Addressing bids for the Hillside project, Bates explained that the bids were separated into two categories due to the Davis-Bacon Wage Act. [The Davis-Bacon Wage Act requires employers to pay workers at least the locally prevailing wage and fringe benefits on federal construction projects of more than $2,000 and are the minimum employers must pay workers.]
He said the Act didn’t affect a lot of the bidding contractors, and in this case it was only one of the three bids being presented to the board, and that contractor had to add to its wages to meet the Davis-Bacon requirement. The ESSER funds were applicable to only three of the bids presented: the glass and glazing contractor Denali Construction; mechanicals contractor Johnson & Wood; and temperature controls contractor Air N Energy [the only bidder].
Bates said the balance of the work, to be provided by roughly 12-15 contractors, will be paid for out of the original bond funds. He noted that while last year the Larson project was coming in about $1 million under budget when contractors were getting back to work or “were hungry,” it is now late in the bidding cycle and most contractors are booked through the summer – and have been since the first of the year. Bates said the project had been pushed out a bit later in the year in order to attract more bidders.

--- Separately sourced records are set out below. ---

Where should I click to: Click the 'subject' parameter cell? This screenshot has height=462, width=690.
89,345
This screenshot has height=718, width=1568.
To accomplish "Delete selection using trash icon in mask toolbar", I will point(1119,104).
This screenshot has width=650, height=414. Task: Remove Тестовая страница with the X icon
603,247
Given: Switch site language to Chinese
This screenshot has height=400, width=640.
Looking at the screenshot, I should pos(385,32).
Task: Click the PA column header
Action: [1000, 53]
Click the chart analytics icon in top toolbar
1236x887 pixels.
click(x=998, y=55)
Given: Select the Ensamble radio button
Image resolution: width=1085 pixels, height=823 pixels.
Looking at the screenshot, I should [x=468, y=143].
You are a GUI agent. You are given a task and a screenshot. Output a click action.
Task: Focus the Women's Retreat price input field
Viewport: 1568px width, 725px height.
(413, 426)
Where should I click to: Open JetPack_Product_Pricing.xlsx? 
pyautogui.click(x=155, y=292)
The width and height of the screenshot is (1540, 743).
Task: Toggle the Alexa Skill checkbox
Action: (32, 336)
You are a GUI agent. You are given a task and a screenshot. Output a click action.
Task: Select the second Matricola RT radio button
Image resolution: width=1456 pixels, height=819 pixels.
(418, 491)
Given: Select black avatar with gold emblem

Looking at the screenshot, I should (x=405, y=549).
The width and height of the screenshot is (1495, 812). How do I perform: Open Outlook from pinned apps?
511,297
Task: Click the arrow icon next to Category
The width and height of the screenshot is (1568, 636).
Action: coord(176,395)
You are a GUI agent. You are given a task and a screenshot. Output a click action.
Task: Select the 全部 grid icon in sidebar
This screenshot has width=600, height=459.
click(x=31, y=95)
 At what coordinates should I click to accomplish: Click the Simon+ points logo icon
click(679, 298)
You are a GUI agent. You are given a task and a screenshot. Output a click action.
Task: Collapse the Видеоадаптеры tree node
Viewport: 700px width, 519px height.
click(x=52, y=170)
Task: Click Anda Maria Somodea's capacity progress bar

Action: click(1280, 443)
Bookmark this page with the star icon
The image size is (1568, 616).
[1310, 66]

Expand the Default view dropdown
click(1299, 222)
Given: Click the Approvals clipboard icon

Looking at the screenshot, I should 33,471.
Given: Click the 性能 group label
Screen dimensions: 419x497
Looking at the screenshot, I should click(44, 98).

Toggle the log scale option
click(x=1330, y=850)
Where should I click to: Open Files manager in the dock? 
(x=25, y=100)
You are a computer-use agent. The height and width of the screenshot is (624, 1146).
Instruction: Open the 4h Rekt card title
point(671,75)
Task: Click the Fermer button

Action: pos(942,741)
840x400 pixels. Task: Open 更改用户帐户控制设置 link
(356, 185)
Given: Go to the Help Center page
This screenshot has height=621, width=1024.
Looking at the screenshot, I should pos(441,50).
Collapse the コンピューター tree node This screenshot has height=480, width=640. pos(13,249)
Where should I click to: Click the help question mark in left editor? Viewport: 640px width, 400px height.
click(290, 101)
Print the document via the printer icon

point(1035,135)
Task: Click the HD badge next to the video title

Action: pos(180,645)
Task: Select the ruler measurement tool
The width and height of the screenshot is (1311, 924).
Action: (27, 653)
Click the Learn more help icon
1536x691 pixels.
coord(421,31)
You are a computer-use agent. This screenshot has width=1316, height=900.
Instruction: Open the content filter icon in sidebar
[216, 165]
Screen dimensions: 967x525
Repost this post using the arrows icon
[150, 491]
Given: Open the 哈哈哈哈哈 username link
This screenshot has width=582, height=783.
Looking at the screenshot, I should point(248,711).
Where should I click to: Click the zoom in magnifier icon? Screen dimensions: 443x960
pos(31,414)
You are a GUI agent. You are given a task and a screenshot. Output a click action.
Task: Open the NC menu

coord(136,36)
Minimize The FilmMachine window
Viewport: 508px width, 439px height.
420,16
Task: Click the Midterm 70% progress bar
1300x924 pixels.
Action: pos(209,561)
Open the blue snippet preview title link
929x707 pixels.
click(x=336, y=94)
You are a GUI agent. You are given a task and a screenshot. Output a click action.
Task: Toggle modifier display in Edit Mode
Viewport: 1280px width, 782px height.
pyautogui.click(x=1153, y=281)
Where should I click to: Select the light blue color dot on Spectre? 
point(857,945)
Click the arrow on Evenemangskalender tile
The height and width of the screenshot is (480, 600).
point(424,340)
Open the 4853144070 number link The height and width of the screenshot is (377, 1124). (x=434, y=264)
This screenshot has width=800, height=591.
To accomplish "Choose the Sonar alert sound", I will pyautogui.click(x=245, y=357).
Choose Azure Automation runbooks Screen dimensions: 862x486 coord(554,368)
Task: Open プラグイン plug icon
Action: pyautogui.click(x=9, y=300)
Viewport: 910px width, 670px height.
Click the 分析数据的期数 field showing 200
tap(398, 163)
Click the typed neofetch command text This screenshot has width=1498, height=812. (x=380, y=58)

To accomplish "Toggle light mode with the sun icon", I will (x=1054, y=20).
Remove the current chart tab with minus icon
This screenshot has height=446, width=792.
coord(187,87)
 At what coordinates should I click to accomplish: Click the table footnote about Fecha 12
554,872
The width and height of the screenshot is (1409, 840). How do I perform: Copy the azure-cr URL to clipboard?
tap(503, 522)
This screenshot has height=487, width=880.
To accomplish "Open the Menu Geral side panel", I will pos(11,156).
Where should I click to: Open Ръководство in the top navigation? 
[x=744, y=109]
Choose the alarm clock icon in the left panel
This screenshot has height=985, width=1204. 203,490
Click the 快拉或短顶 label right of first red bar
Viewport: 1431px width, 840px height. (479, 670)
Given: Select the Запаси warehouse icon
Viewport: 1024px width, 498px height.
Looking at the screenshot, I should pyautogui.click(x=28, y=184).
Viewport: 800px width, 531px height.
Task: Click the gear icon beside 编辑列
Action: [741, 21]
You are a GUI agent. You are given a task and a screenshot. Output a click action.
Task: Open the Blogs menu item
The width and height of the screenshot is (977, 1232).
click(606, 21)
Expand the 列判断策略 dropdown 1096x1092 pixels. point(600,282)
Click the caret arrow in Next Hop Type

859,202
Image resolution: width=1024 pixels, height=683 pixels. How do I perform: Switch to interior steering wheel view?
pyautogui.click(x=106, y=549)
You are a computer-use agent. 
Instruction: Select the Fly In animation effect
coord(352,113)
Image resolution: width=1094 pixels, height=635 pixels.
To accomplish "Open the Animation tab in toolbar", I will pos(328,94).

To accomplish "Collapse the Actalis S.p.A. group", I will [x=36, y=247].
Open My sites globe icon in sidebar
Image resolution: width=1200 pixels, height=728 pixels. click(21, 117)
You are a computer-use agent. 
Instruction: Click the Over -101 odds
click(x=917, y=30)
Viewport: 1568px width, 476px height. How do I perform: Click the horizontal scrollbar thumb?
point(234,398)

“I think it worked,” he said. “We had pretty good numbers of bidders, except for a couple, like energy controls.”
Addressing the rise in materials cost, Bates noted speaking with a roofing contractor for a standing-seam metal roof budget number, and the contractor said he could provide a number “today,” but that his steel suppliers were saying to add at least 10% every month, indefinitely – at least through the rest of the year.
“And there are stories of prices being held for 24 hours when they get bids by suppliers,” Bates said.
When asked about the timeline for the Hillside project, Bates said that, for the most part, work would start right after July 4 when work would start on the new administration offices in the portion of the building fronting on Main Street. He said admin staff move-in is hoped to happen sometime in October. Then there will be two demolitions, done in immediate succession.
Foote said it is hoped that preschool can be moved from one end of the building into the renovated area by Christmas. He said it is also intended that Alternative Ed be brought to the Hillside building, enabling things at the high school to “be spread out” a bit. Foote also noted that the ’38 building would be the last to come down.
Bates added that, while it is hoped everything can be done by the end of the year, some of the things that have to be done are weather-sensitive. He cited limitations on the ability to patch parking lots due to asphalt plants shutting down around deer season.
“There’s a good chance we’ll have to put some stone fill in the parking lot to flush things out, get us through the winter and then come back and do that,” Bates said. “Seeding and prep of areas that have to be turned back into lawn areas, or sidewalks – hopefully, we’ll have a decent late fall and early winter and be able to get the majority of it done.”
Asked about progress on the Larson project, Bates replied that it was “going great” and things were ahead of schedule.
“What we’re working on right now is the last of the addition,” he said. “And we weren’t planning on that until school got out. The addition, except for a few little minor details, is essentially done.”
Although Larson is a smaller area, Bates likened the construction of classrooms in the original building with the work that was done at the high school. He also noted some recent changes in the media center area which will add to the functionality of the space.